The collegiate course that has been taught at Iowa State uses the video materials in a “flipped” course environment. The students watch the assigned instructional videos, read the assigned chapters in the required book, and then come to lecture where the instructor, a faculty member in the Computer Engineering department, conducts demonstrations or provides real world examples of the security literacy concepts covered in the weekly video assignments. At the end of the week, students must write a one to two paragraph essay answering an open-ended question that makes them apply the concepts covered that week.
More information can be found here.
High School Level
Devices that connect to the Internet are all around and students of all ages have these devices in their hands for an astounding number of hours throughout the day. School districts are continuously encouraging educators to incorporate technology into their curricula. With this near constant connectivity and at an age where the ‘it can’t happen to me’ mindset seems to be entrenched into their mentality, students need to be aware of cyber security issues and how to take steps towards mitigating these realistic security threats.
To help address this problem, a curriculum is being developed that focuses on learning computer security from the user’s point-of-view. The project contains materials for high school educators designed to be easy to understand and easy to use while subduing any fear educators may have about teaching the technology concepts in the classroom. The curriculum focuses on topics a user would face on a day-to-day basis, working to strengthen the weakest link in computer security, the user, by providing a concrete and applicable education regarding information technology. Students will relate the information they learn to real world situations through class-based discussions, case studies, and classroom assignments.
In addition to the classroom materials, we are in the midst of creating a website that will provide a lab environment designed to let students and teachers experience certain aspects of security for themselves.
The materials can be applied in and/or modified for all types of classrooms. The modules can be threaded throughout a pre-existing curriculum or presented as a formal semester long security literacy course. Lessons come with differentiation and alternative instruction suggestions. All curriculum materials are available to instructors free of charge by a creative commons license.
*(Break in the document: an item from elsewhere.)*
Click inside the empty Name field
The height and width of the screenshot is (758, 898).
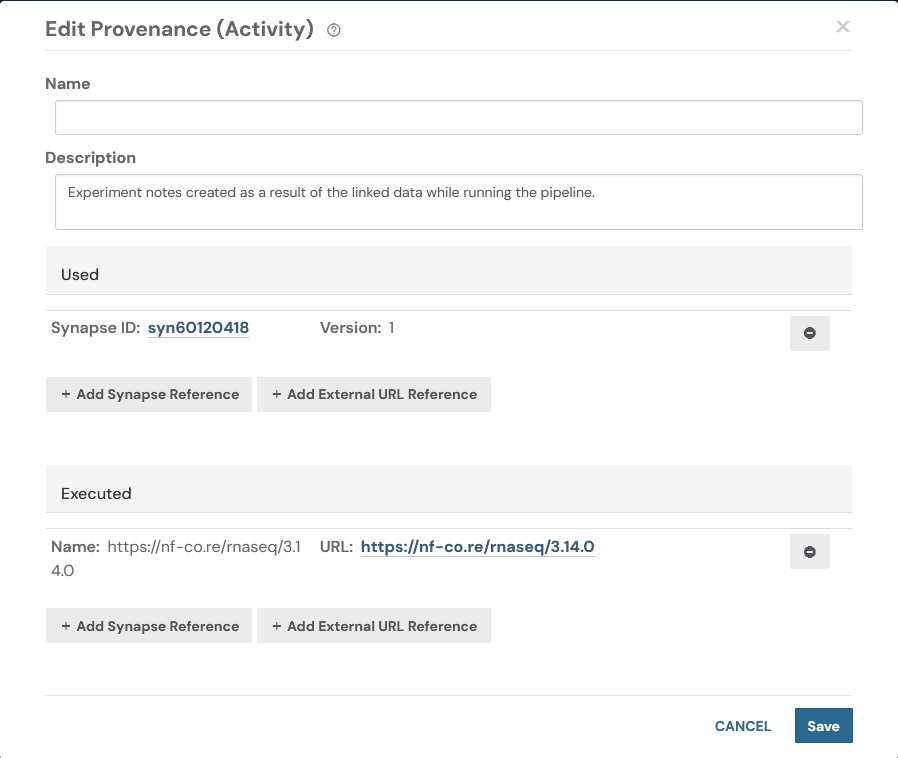[x=457, y=117]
More information can be found here.
Elementary & Middle School Level
The first set of materials are called Cyber Toons and are short (1-3 minutes) videos designed to be played in a class to simulate discussion around a topic. While the Cyber Toons can be included into any class, they are more targeted at the middle school age. With each of the Cyber Toons we provide an instructors guide, discussion questions, and short assessments. During the 2015-16 school year over a dozen schools (grades 4-8) piloted the Cyber Toons.
The ultimate goal of this project is to have every Iowan educated on computer security. We have started reaching out to several entities in a “train the trainers” model – training trusted community members to help people learn about computer security. These entities include lunch and learn programs provided for members by the Iowa Banker’s Association, Iowa ISP’s providing tips on local cable, different public safety officials putting on community programs, various clubs teaching community members as a community service project, and the ISU Extension has offered free mini-classes for communities.